The pose estimation results for tea bud leaves with point clouds of varying quality are shown in Figure 12, where the red line represents the true pose of the tea bud leaves, and the blue line indicates the pose estimated using the dynamic weight-based estimation method. When part of the point cloud of the tea bud or leaf is missing, although some detailed information is lost in the missing areas, the remaining point cloud still retains the basic morphological features of the tea bud leaves, leading to relatively small estimation errors. This phenomenon is illustrated in Figure 12a,b, indicating that when the shape of the tea bud leaves is relatively complete, the impact of point cloud loss on pose estimation is minimal. However, the stem, as the supporting structure of the tea bud leaves, plays a crucial role in maintaining the overall shape. Missing point clouds of the stem, or point-cloud loss at the intersection of the stem and tea bud, significantly affects the morphological features of the target, resulting in a larger impact on pose estimation, as shown in Figure 12c,d.

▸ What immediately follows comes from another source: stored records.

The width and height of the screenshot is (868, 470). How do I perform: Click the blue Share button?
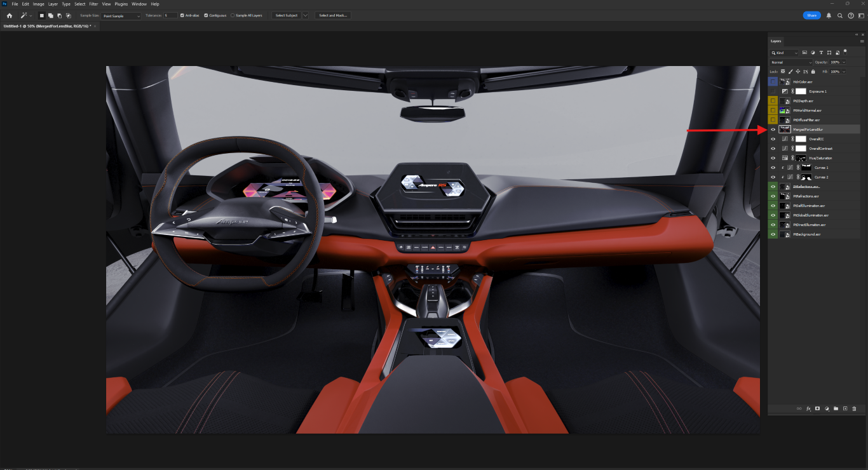811,15
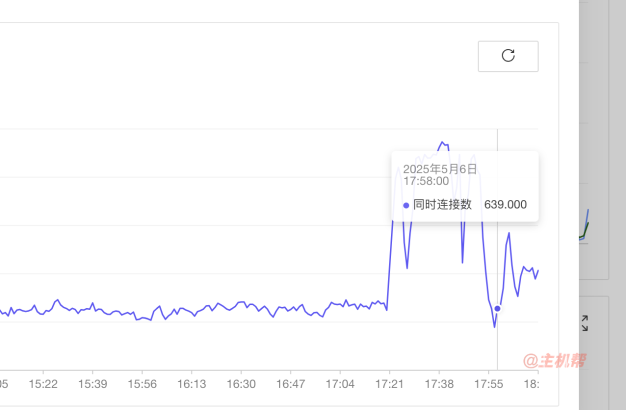Click the 17:04 x-axis label

[340, 384]
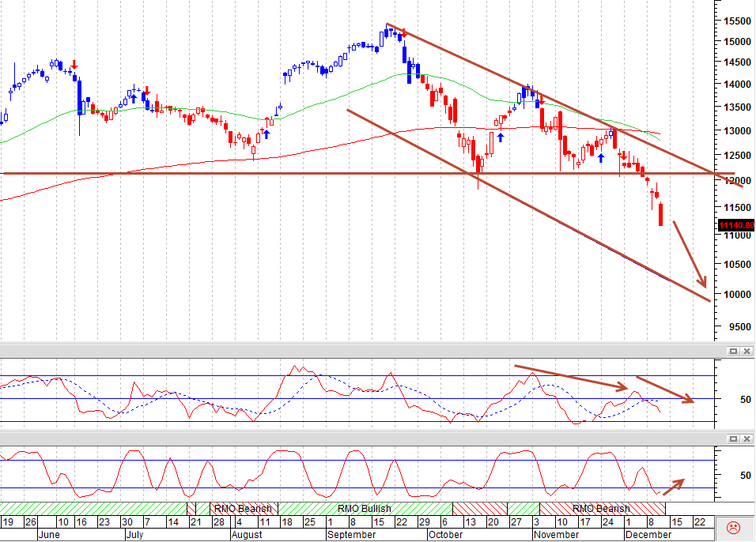Select the red sell arrow at September peak
The height and width of the screenshot is (542, 756).
point(404,32)
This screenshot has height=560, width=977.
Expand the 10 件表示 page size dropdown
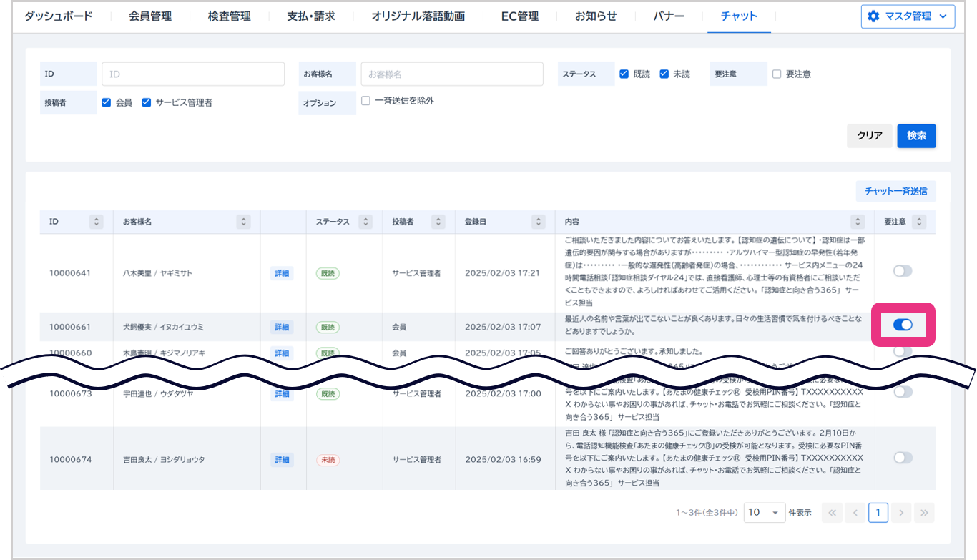(764, 512)
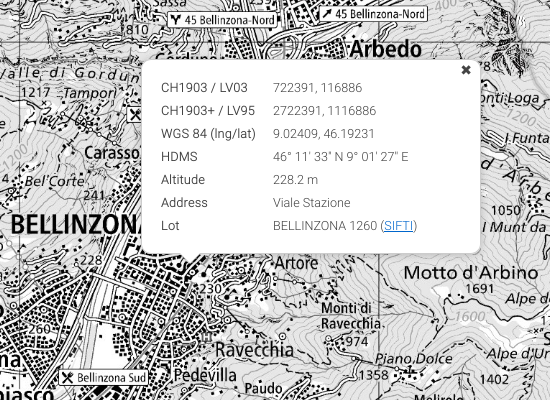This screenshot has height=400, width=550.
Task: Click the Bellinzona Sud rest area icon
Action: [x=67, y=378]
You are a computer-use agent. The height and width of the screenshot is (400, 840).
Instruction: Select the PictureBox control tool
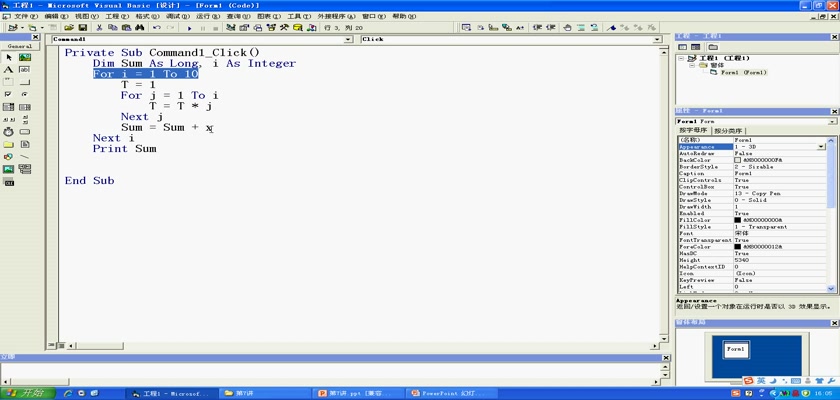coord(25,58)
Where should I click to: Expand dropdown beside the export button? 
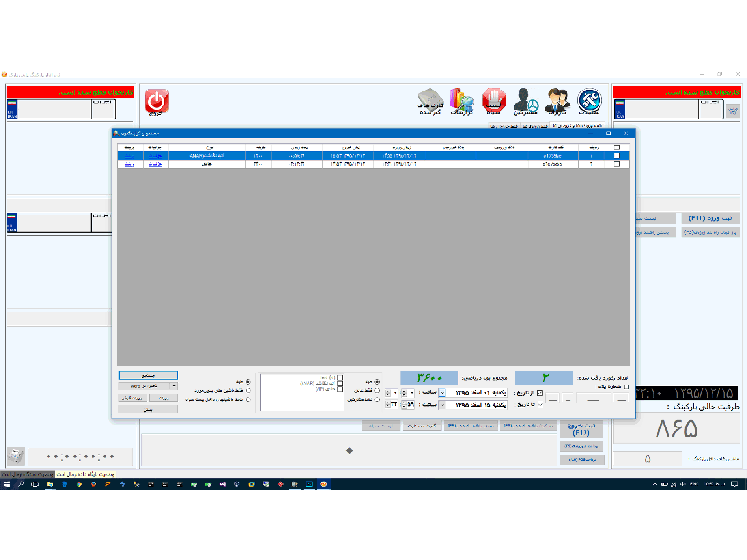point(174,385)
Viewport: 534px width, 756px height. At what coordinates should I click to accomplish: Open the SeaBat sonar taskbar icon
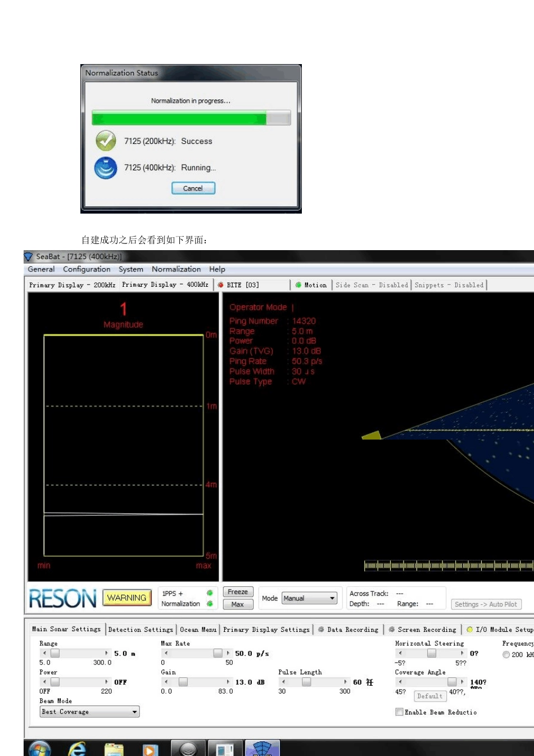point(262,749)
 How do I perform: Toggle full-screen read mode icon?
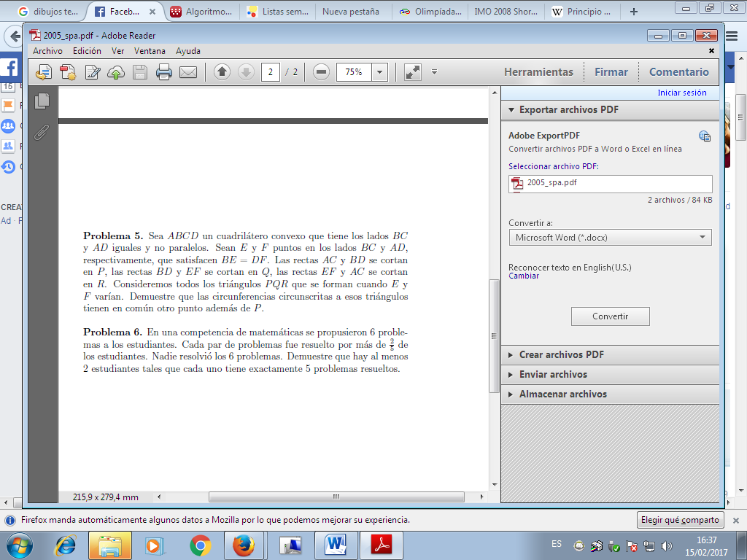point(412,72)
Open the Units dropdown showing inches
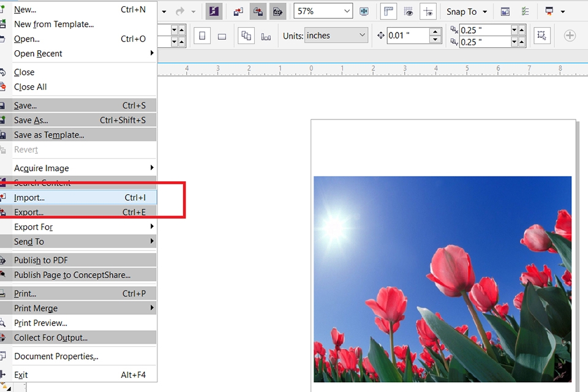This screenshot has width=588, height=392. [x=336, y=36]
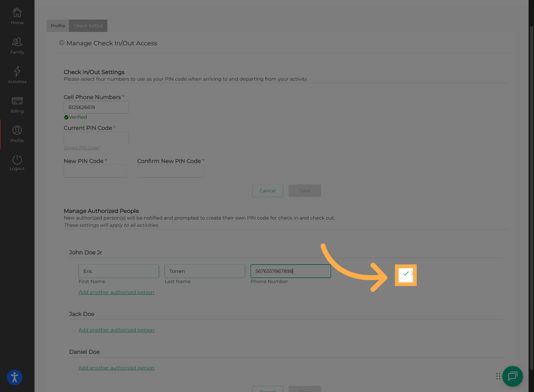The height and width of the screenshot is (392, 534).
Task: Click into the Current PIN Code field
Action: coord(96,138)
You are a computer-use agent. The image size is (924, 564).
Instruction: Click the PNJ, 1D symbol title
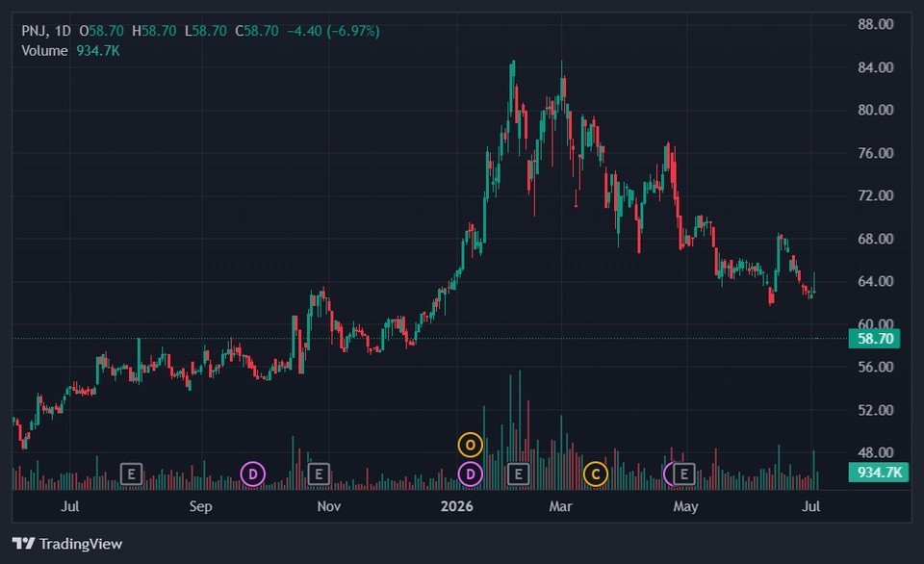click(46, 31)
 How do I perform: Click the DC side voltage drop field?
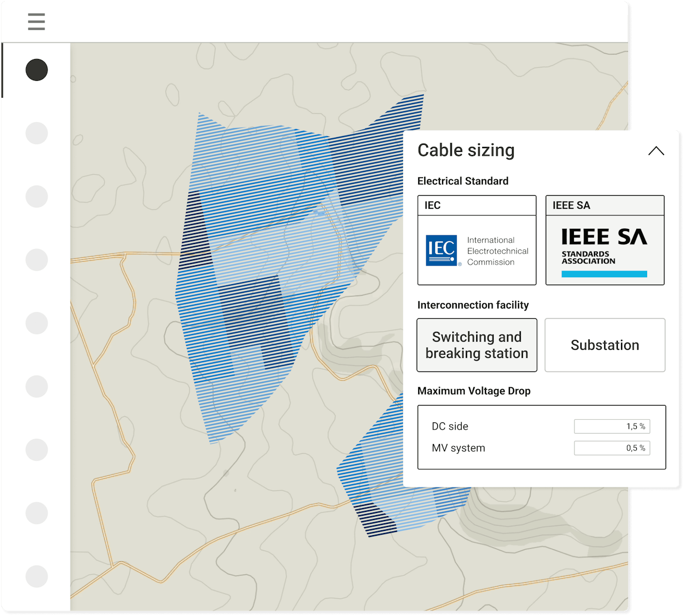click(x=611, y=427)
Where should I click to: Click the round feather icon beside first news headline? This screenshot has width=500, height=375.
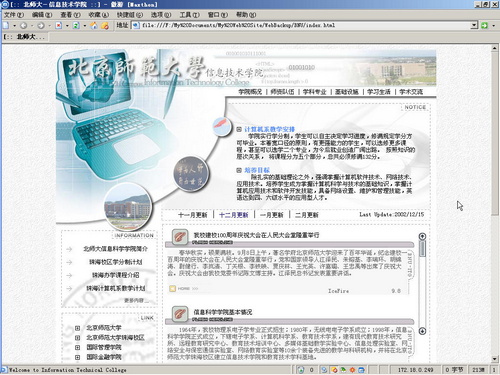point(180,237)
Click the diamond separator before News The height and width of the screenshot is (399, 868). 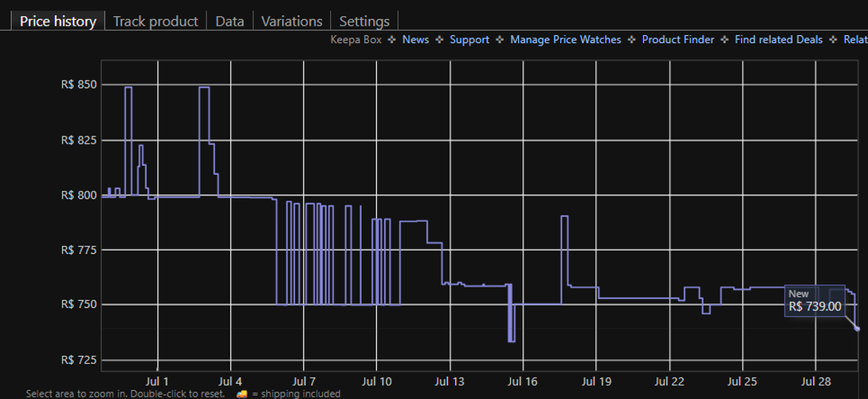392,40
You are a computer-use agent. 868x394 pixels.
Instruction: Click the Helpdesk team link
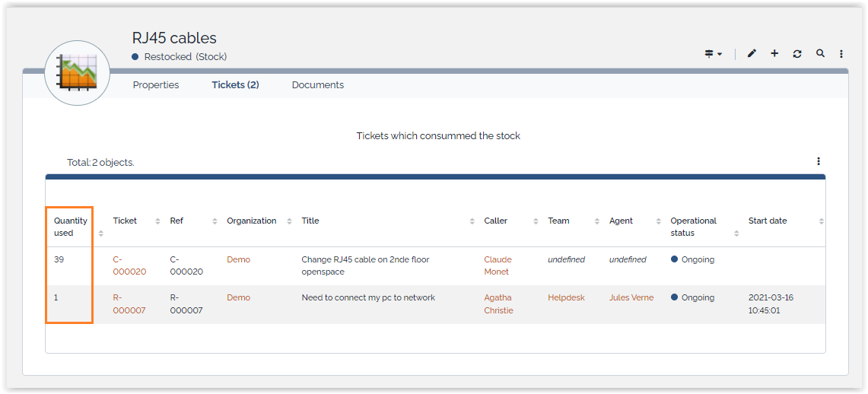(566, 297)
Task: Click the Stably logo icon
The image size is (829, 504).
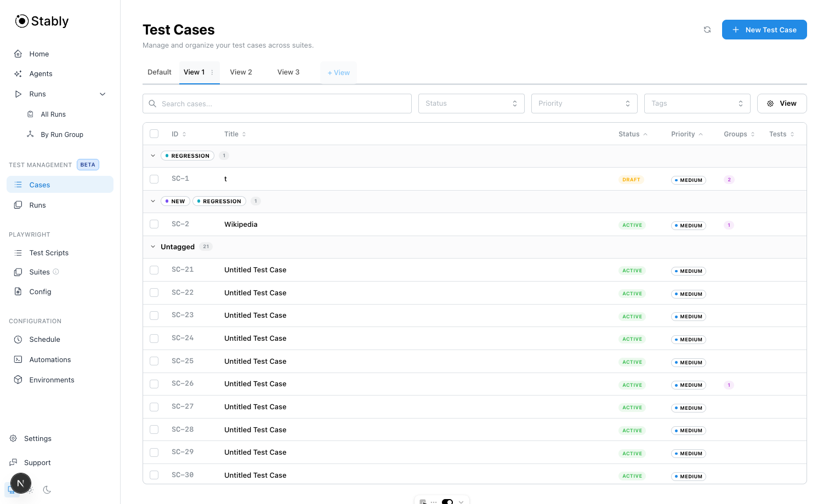Action: tap(22, 21)
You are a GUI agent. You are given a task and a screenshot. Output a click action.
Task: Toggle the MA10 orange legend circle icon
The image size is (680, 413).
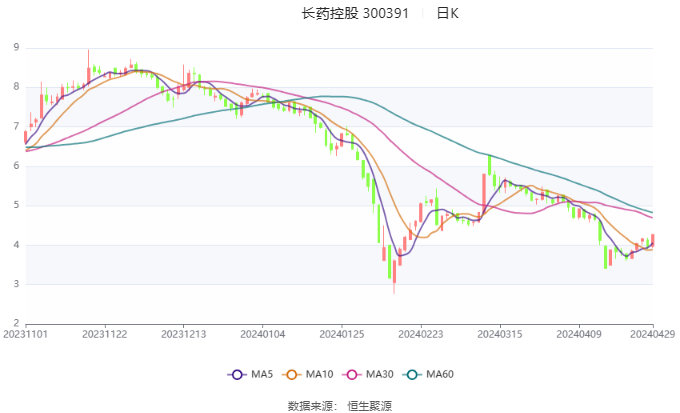pyautogui.click(x=291, y=374)
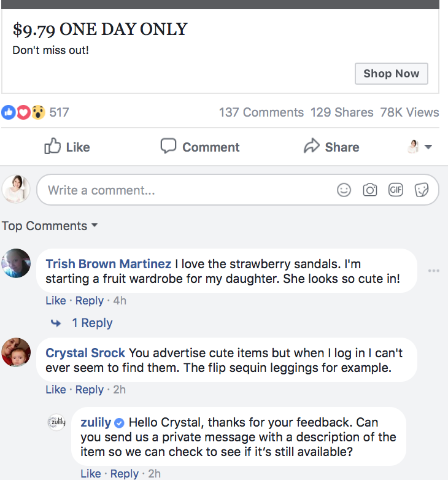Click into the Write a comment field
448x480 pixels.
(x=184, y=190)
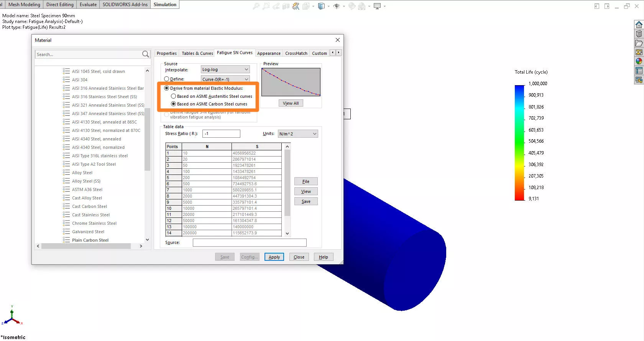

Although the quality of the point-cloud data affects the accuracy of pose estimation, the proposed adaptive estimation method based on dynamic weights adjusts the weights of valid point clouds by capturing the morphological features of the tea bud leaves. This reduces the interference of invalid data on pose estimation and keeps the error within a reasonable range.

3.2.4. Visualization of Pose-Estimation Results

The pose estimation of tea bud leaves is visualized in Figure 13, where the red line represents the true pose of the tea bud leaves, and the blue line indicates the pose estimated using the dynamic weight-based estimation method. The quality of pose estimation largely depends on the target’s point-cloud data. When the target is larger within the camera’s field of view, the RGB-D camera captures more complete depth information, reducing the estimation error, as shown in Image 1 and Image 3 of Figure 13. For the autonomous harvesting robot of tea bud leaves, pose information, within certain error limits, can still facilitate non-destructive and precise harvesting. The pose estimation method proposed in this study consistently yields results close to the true pose for tea bud leaves with varying morphologies, fulfilling the requirements of the autonomous harvesting robot.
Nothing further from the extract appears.